→ Task brief
Isolate every line in the records below with "Sådan" in it.

==============================

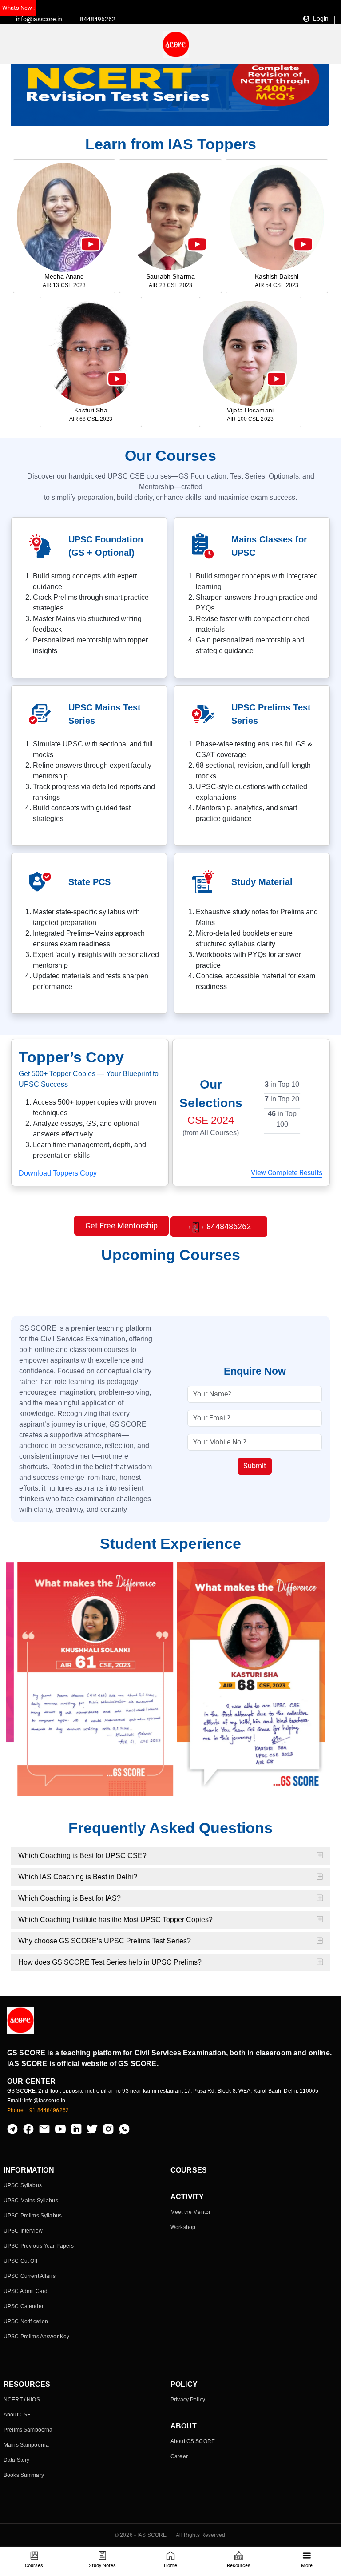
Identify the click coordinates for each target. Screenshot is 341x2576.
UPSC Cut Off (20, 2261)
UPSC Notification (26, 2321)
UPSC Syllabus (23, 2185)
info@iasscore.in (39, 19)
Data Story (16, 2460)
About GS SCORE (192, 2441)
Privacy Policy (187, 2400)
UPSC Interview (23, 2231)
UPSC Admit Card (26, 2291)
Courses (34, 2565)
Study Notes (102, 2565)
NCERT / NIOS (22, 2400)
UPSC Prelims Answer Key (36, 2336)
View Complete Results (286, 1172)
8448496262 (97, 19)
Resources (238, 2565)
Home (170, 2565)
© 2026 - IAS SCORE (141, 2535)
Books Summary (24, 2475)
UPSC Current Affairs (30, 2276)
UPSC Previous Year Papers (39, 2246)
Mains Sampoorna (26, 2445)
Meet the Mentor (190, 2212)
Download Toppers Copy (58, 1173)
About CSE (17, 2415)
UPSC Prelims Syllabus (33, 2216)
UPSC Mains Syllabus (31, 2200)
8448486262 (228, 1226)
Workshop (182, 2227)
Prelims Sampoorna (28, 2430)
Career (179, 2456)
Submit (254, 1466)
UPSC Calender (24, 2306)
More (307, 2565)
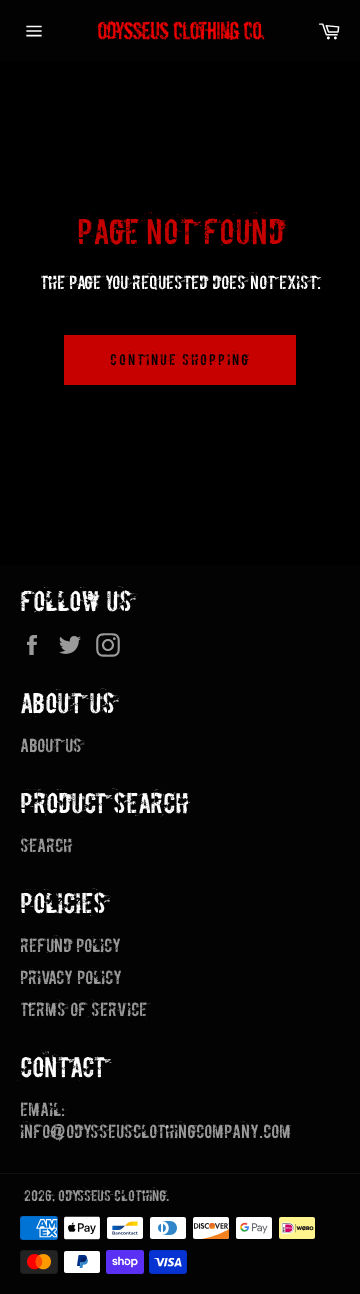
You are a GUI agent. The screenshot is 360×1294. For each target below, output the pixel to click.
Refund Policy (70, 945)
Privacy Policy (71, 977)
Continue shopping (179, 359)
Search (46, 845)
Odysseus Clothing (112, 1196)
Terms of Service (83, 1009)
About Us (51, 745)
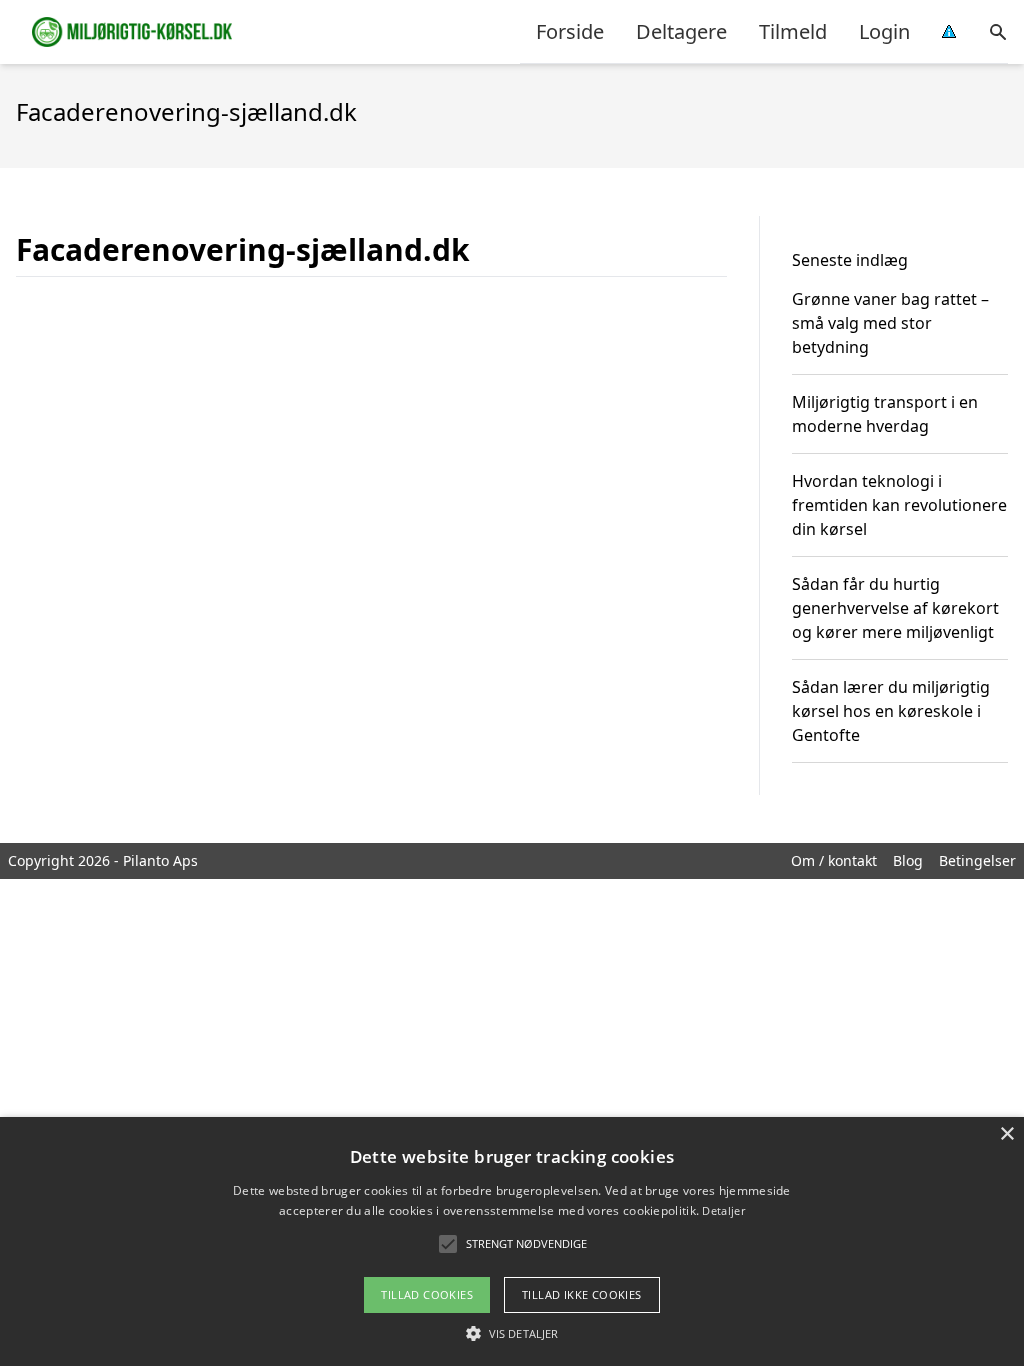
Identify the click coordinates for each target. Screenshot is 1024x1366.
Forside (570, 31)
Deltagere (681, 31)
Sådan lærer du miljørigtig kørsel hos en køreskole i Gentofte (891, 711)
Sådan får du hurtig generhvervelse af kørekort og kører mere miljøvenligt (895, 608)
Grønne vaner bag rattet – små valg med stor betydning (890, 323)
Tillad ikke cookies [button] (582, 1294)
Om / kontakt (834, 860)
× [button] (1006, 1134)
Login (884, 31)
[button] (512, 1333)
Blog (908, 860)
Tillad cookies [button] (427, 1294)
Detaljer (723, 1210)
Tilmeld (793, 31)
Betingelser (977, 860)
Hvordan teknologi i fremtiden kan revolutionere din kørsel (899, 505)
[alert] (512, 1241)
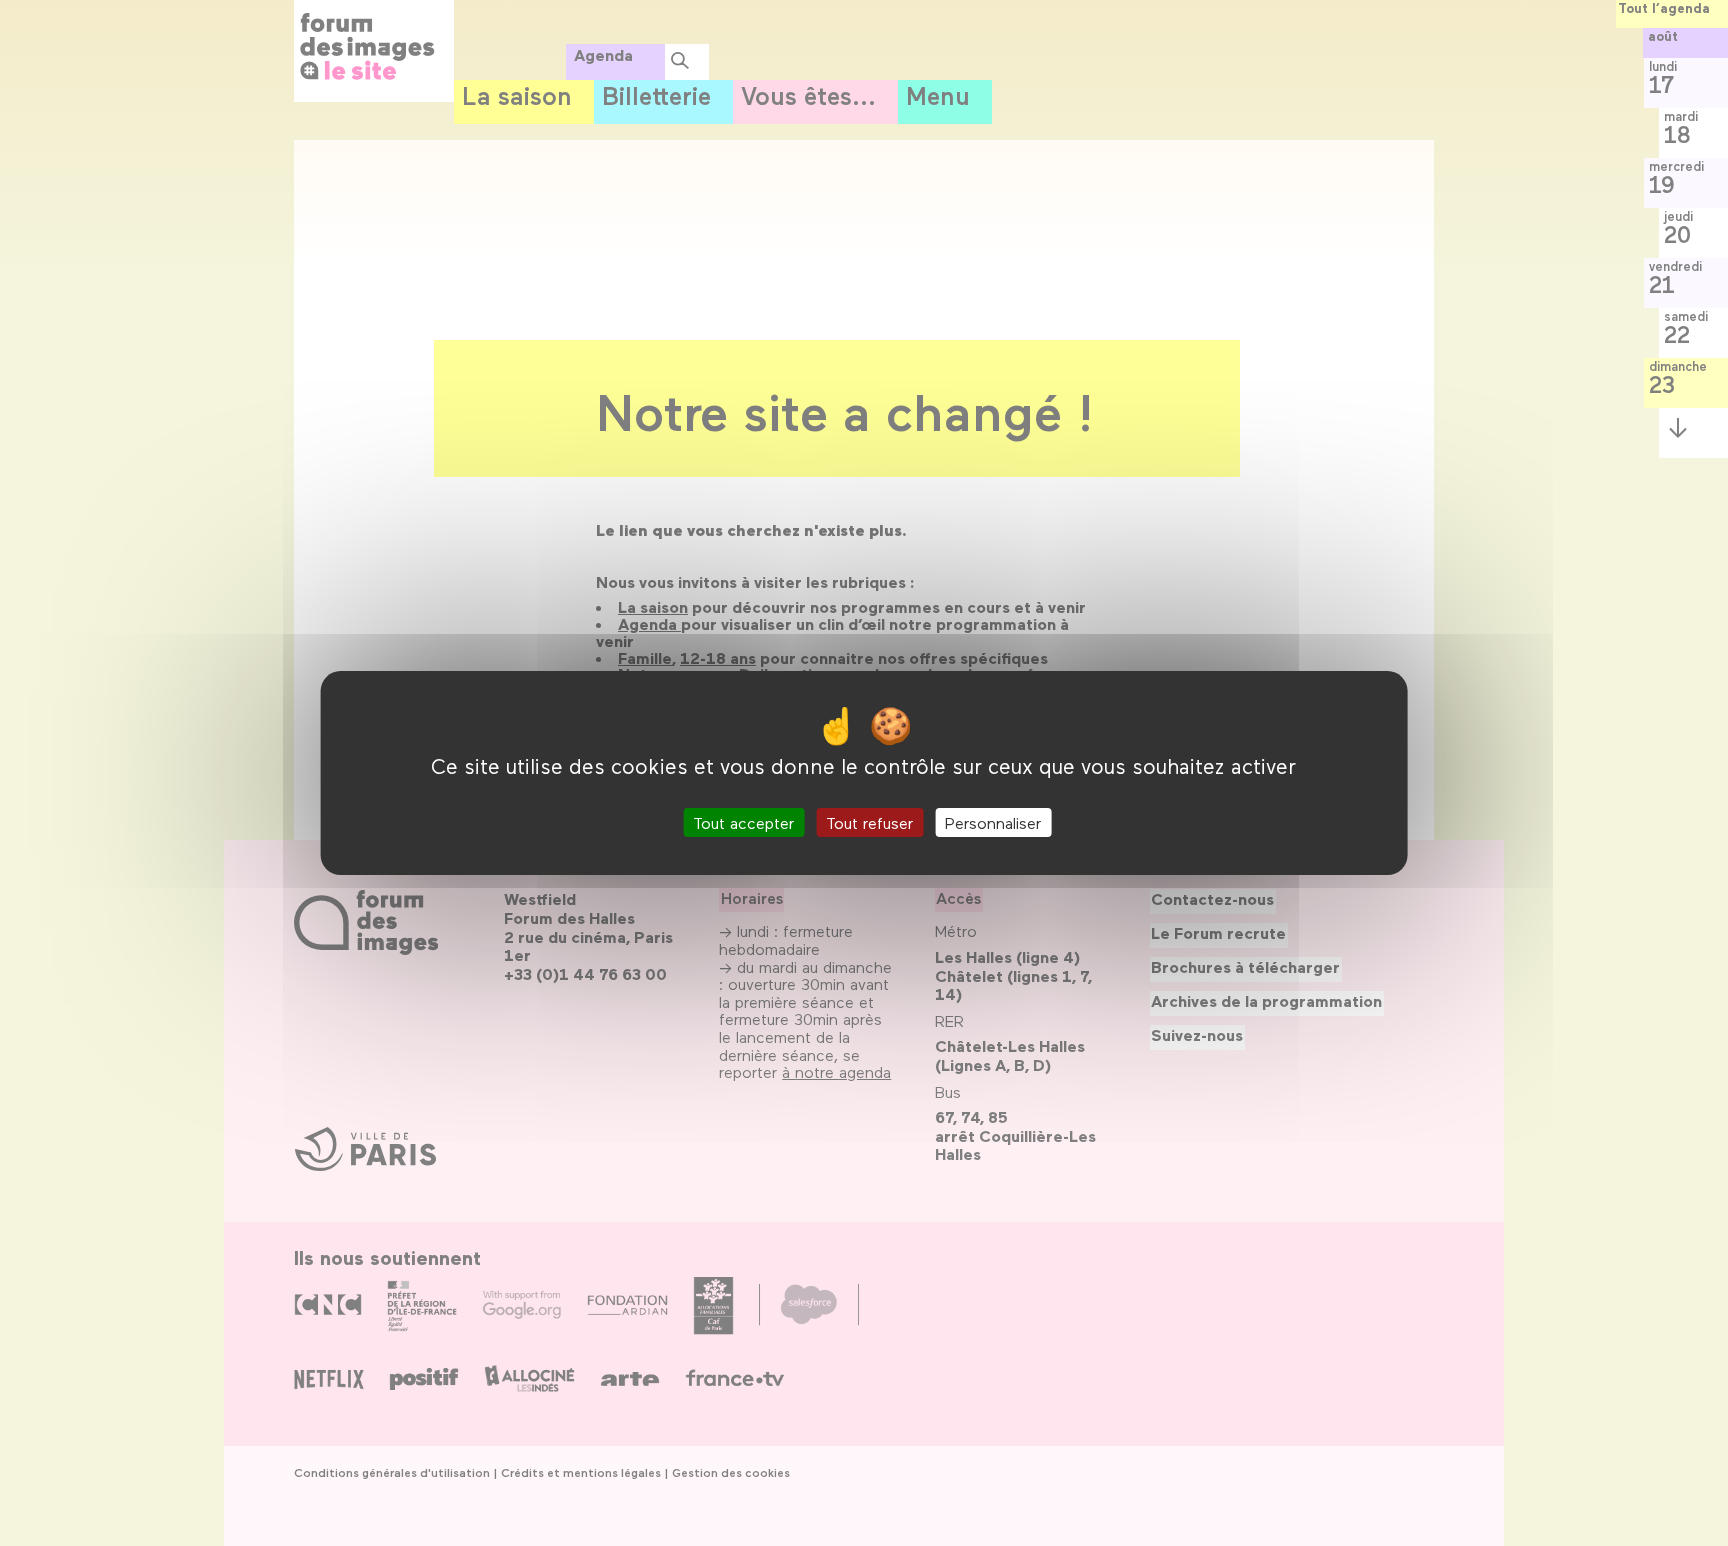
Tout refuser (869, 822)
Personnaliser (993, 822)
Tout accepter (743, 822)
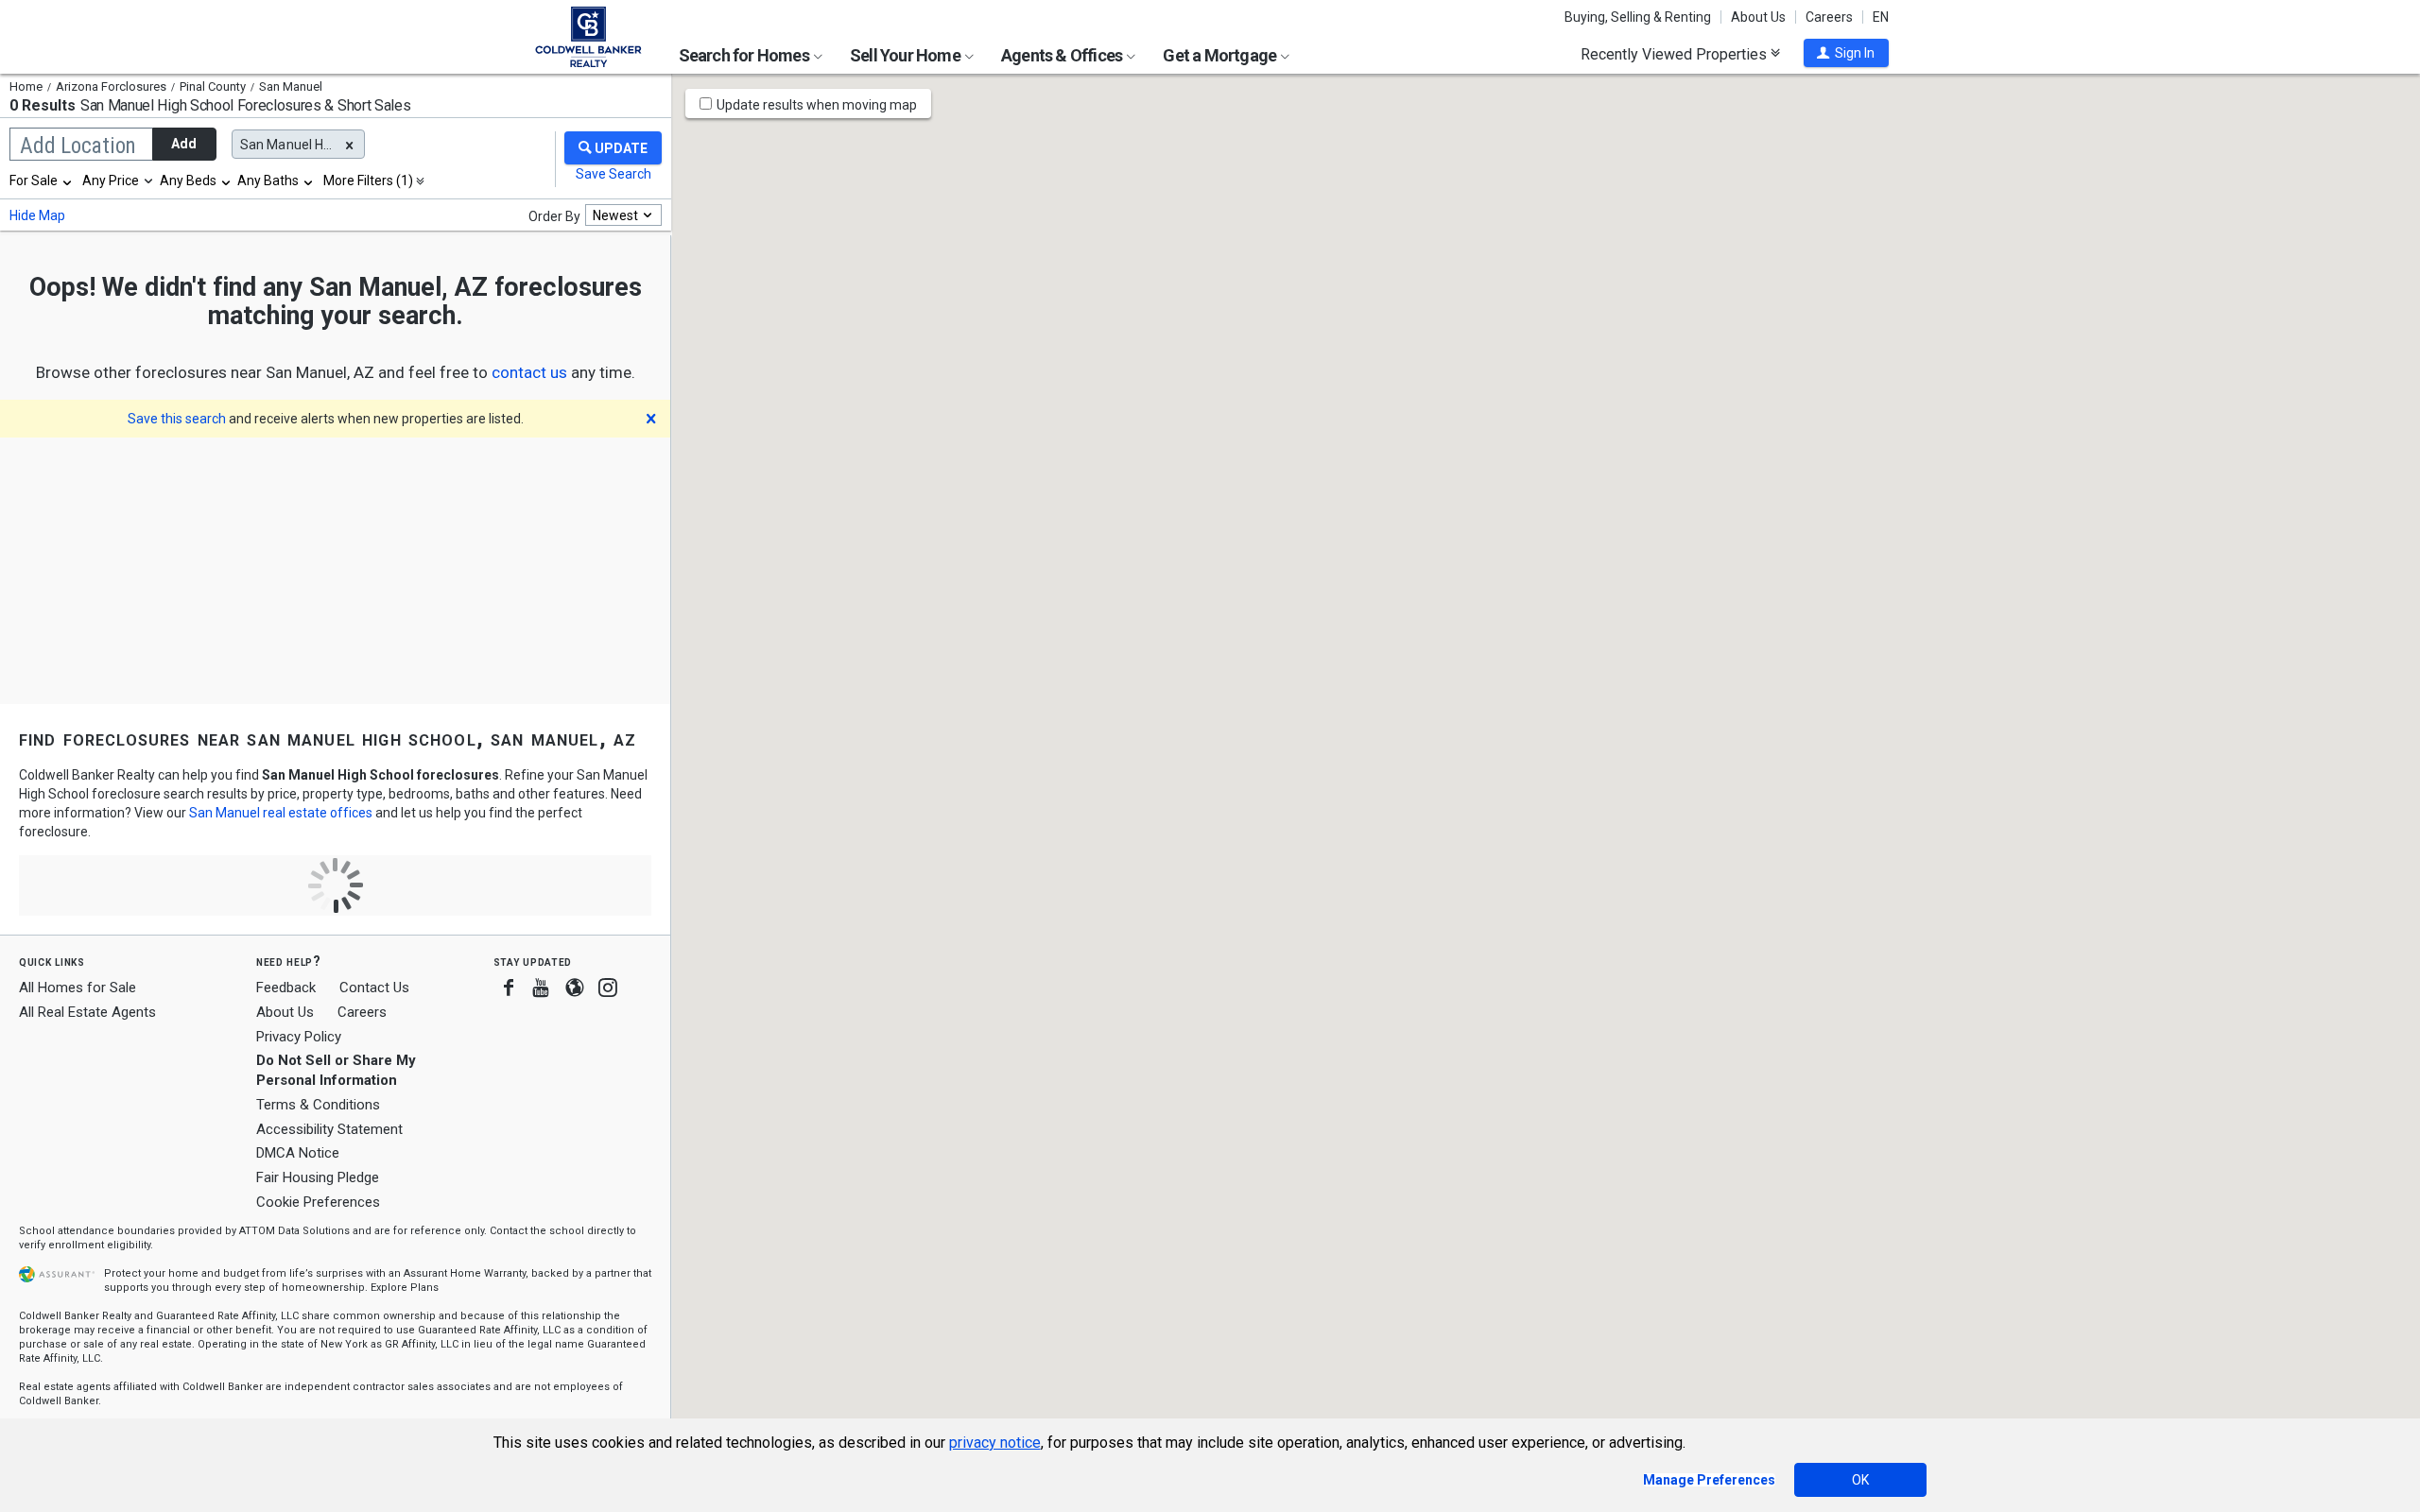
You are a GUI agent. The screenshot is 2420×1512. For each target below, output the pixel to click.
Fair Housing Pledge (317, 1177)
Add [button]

==============================

→ Answer space
Sådan lærer du miljørigtig kørsel hos en køreskole i Gentofte (891, 711)
Sådan får du hurtig generhvervelse af kørekort og kører mere miljøvenligt (895, 608)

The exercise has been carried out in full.